Mr. Kimanthi prosecuting counsel for the Respondent opposed the appeal and conviction as the appellant pleaded guilty. He however concedes appeal as sentence submitting that the sentence of 4 years imprisonment is excessive as conviction of the offence of stealing contrary to section 275 of the penal code attracts a maximum sentence of 3 years imprisonment.
The appellant did not produce any document to show that he is a student at any institution; or certificate of birth or notification of birth to show when he was born to determine his age. There was no evidence therefore to support his submissions that the appellant is a minor and this contention is consequently rejected.
On perusal of the proceedings it is clear the charge was read over to the appellant who when asked whether he admits or denies the charge replied “ni Kweli”.

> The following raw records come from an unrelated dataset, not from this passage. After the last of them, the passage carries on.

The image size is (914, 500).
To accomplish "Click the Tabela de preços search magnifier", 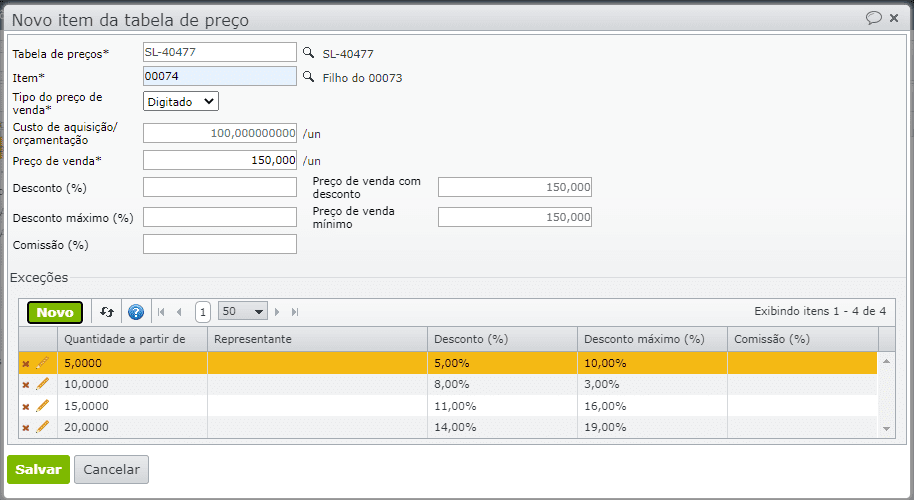I will (308, 53).
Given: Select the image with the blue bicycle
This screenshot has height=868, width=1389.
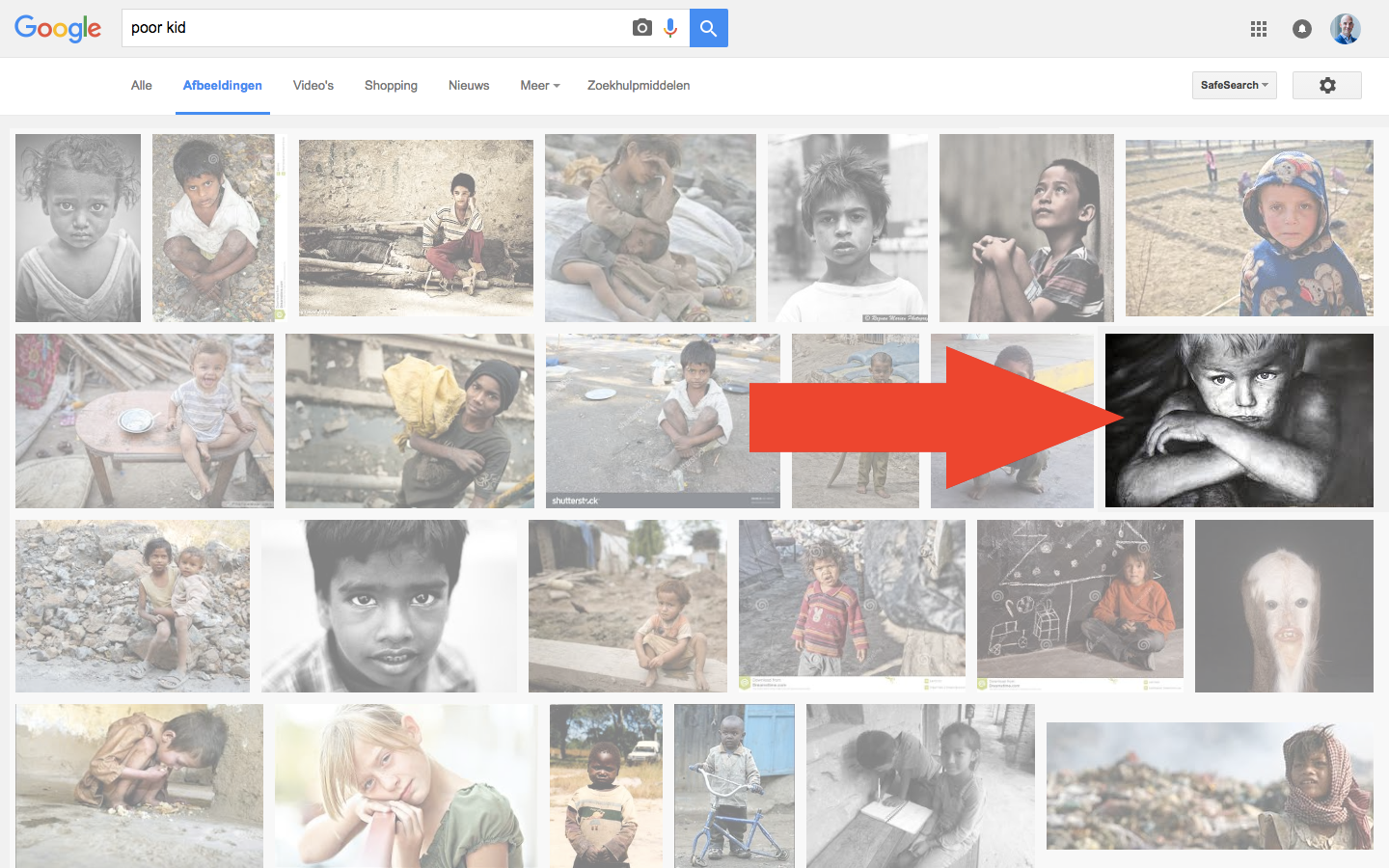Looking at the screenshot, I should point(734,786).
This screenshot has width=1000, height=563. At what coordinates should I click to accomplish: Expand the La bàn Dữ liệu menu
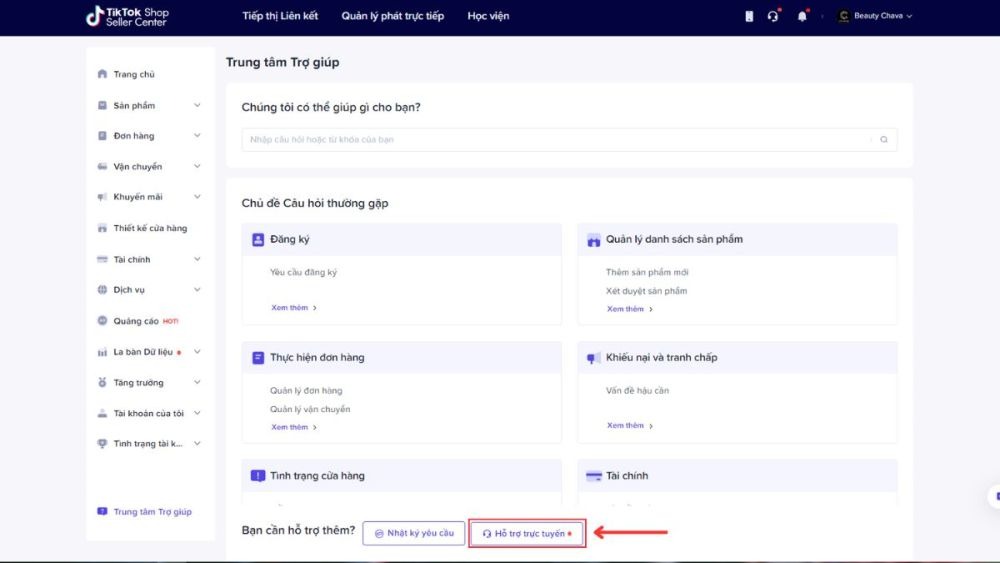click(x=197, y=351)
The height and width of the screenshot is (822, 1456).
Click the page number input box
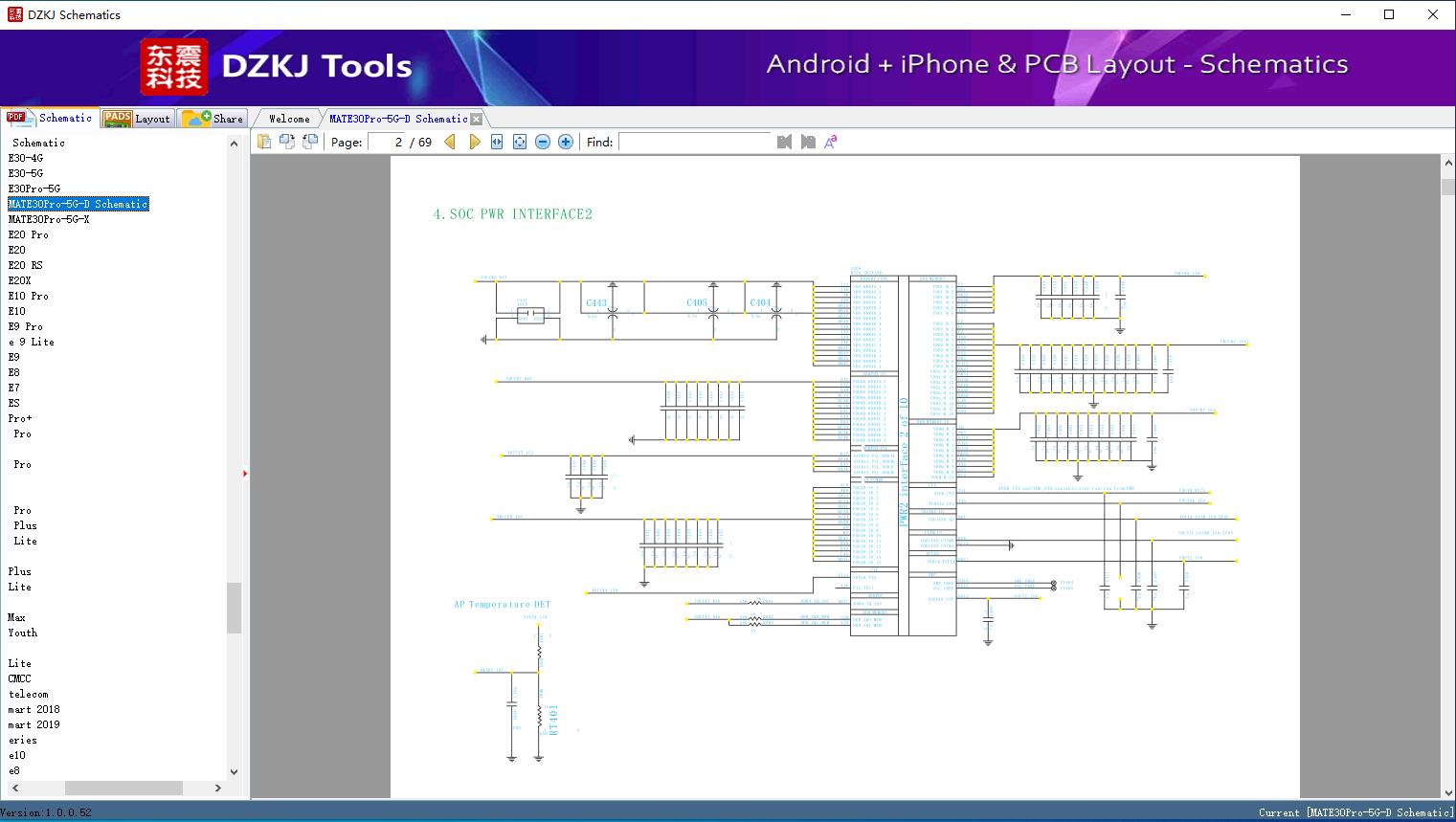point(387,142)
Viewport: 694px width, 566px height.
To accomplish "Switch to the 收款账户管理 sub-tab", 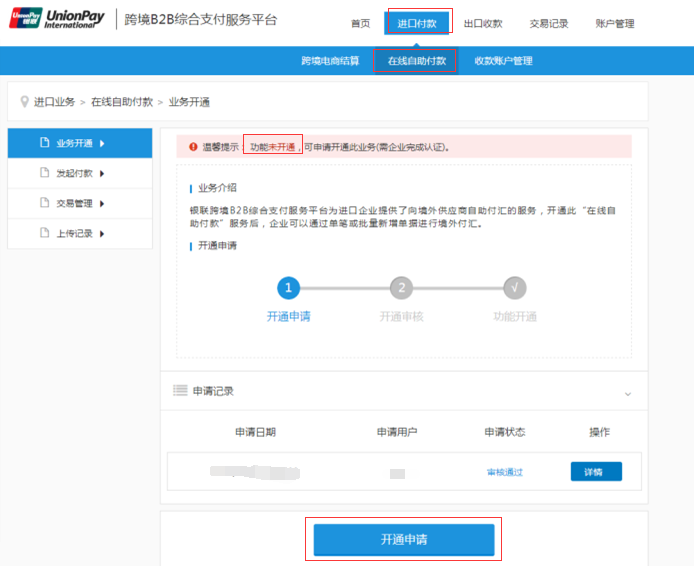I will pos(503,61).
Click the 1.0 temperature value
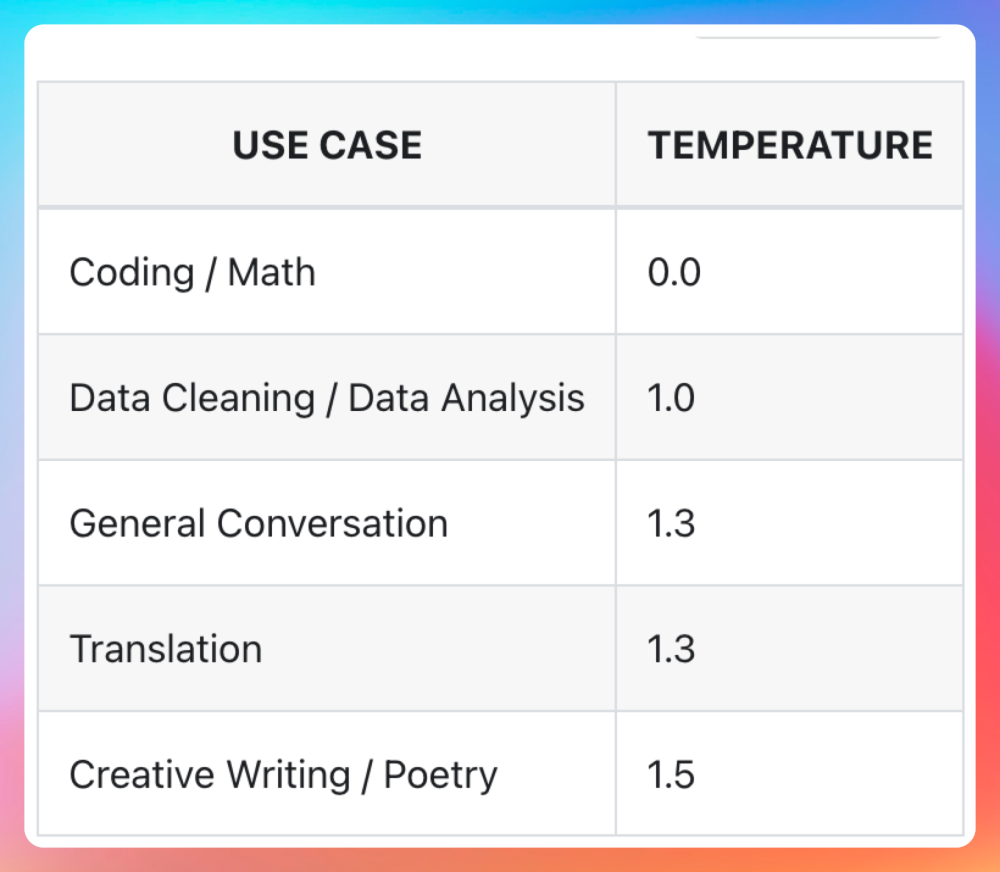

The facts were then narrated to him and he admitted the facts as they were true. He was then convicted. It is therefore clear to me that the plea was unequivocal and therefore the conviction as a plea of guilty was proper. That being so section 348 criminal Procedure Code provides
348 no appeal shall be allowed in the case of an accused person who has pleaded guilty and has been convicted on that plea by a subordinate court except as so the extent or legality of the sentence.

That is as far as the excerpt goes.